Much as I do hate to come down on the side of Muzzrat primitives on anything, anytime, anywhere, I have to say that my sympathy for this obnoxious cooze is…limited. QUITE limited.
A 26-year-old British woman who has appeared on TV shows “First Dates” and “Ninja Warrior UK” was arrested for wearing a bikini in the Maldives — accusing three male cops of “sexually assaulting” her, according to reports.
Cecilia Jastrzembska was arrested after strolling past a mosque and a school on Maafushi, an island in the Maldives where it is illegal to wear bikinis except on designated beaches because of strict Muslim Sharia laws, the Sun of the UK reported.
Video of the incident shows Jastrzembska, who describes herself as a parliamentary adviser at the House of Commons, thrashing as she is being arrested.

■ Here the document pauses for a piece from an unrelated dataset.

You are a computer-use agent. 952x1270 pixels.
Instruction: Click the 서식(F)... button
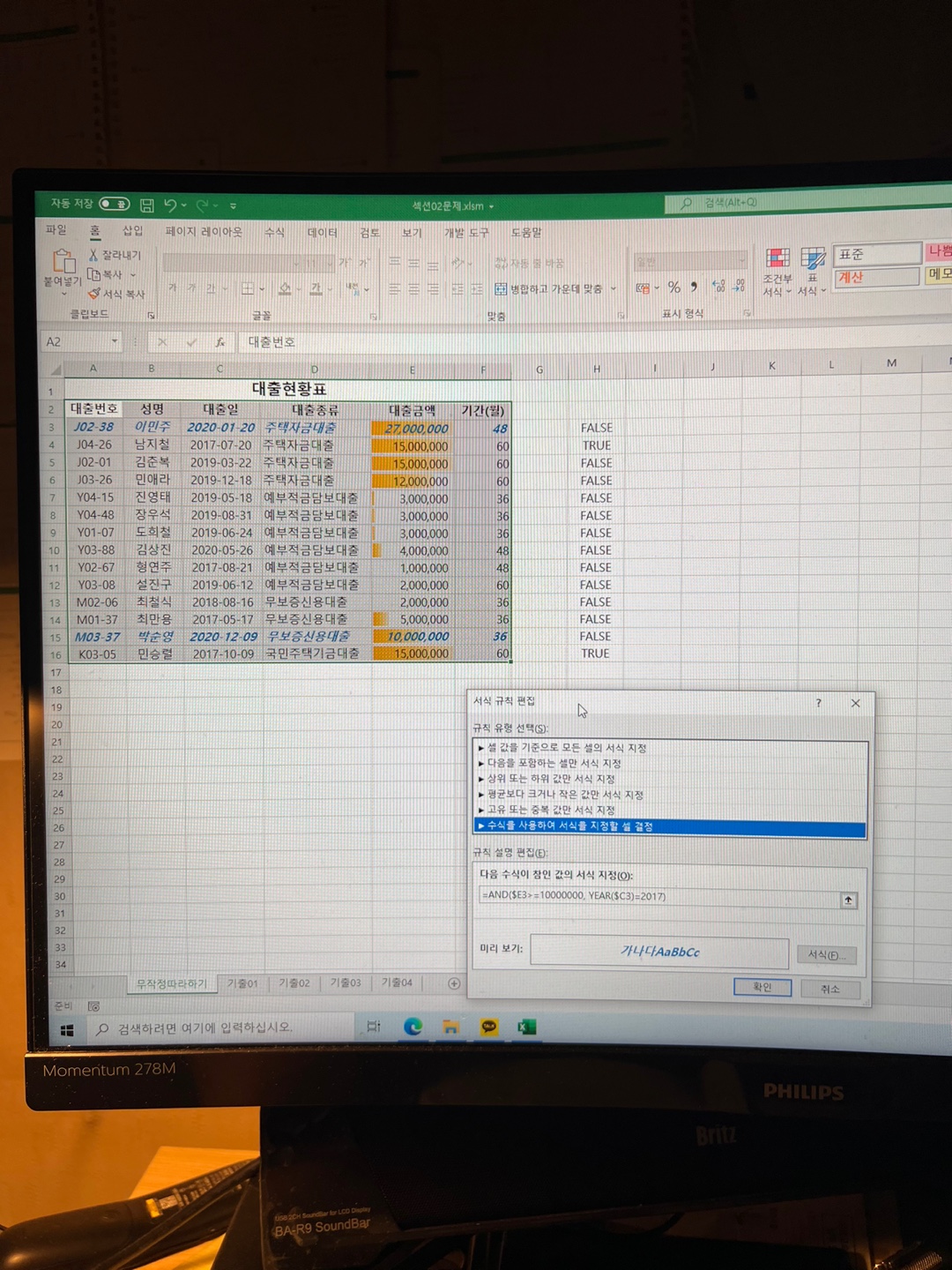(826, 955)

“You are sexually assaulting me!” she yells at the three officers as her male friend tries to cover part of her body with a small towel.

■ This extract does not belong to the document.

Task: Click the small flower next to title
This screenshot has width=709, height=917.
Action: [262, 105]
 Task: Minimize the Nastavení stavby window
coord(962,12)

“Anyone who gets in my personal space I’m going to have a problem with,” she is heard screaming.
Maldives Police Commissioner Mohamed Hameed later issued a public apology over the incident, saying it appeared to have been “badly handled,” and the woman was released after spending an hour and a half in custody Thursday.

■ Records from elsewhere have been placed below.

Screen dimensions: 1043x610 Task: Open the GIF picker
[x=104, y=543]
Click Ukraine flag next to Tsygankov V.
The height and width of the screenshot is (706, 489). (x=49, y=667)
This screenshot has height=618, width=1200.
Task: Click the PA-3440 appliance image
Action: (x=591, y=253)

Do note the following bit. It’s important.
“Tourists on local islands are requested to respect the community’s cultural sensitivities and local regulations by restricting the wearing of swimwear to certain areas of the island where local communities live,” police said, according to the UK’s Standard.
So even the Maldives Mooselimbs, who I am confident are awake to what the resort-area cash cow means to them, are reasonable enough to allow “swimwear” on their tourist beaches. That bespeaks a flexibility and restraint not exactly common in the Moslem world, wouldn’t you say? This Brit bimbelina, onthe other hand, chose to strut her luscious, scantily-clad little ass right past a fucking mosque. In broad daylight and full view of the local yokels, who apparently took issue with this brazen show of disrespect for local custom and law and called the cops.
She got what she had coming, if you ask me—little indeed of it, in fact, seeing as how she not only got herself sprung in less than two hours but also somehow garnered a near-groveling apology from the top cop himself, which I consider entirely unnecessary and undeserved. I cannot for the life of me see how the “incident” was “badly handled.” It was handled quite gently, compared to the deep, boiling kettle of fish this bint would have found herself steeping in in just about any other Moslem country you could name.
Tease the tiger and you might get bit. Offer affront to Moslems on their own turf with obvious intent to provoke, particularly if you’re a Western female, and you almost certainly won’t like what happens to you. If Brass-Balled Barbie managed to survive twenty-six years on this blue marble before learning that lesson with no more damage than she suffered, she ought to spend a significant portion of the rest of her life on her knees thanking God for it.
Video at the link, which is kinda-sorta worth a look. What, you thought I was kidding when I said her ass was luscious? Actually, the bit where her wispy little cuck of a boyfriend is halfheartedly trying to get past the cops to belatedly toss a blanket over Miss Thang as they wrassle her around and then haul her bad self off to the jug is pretty funny.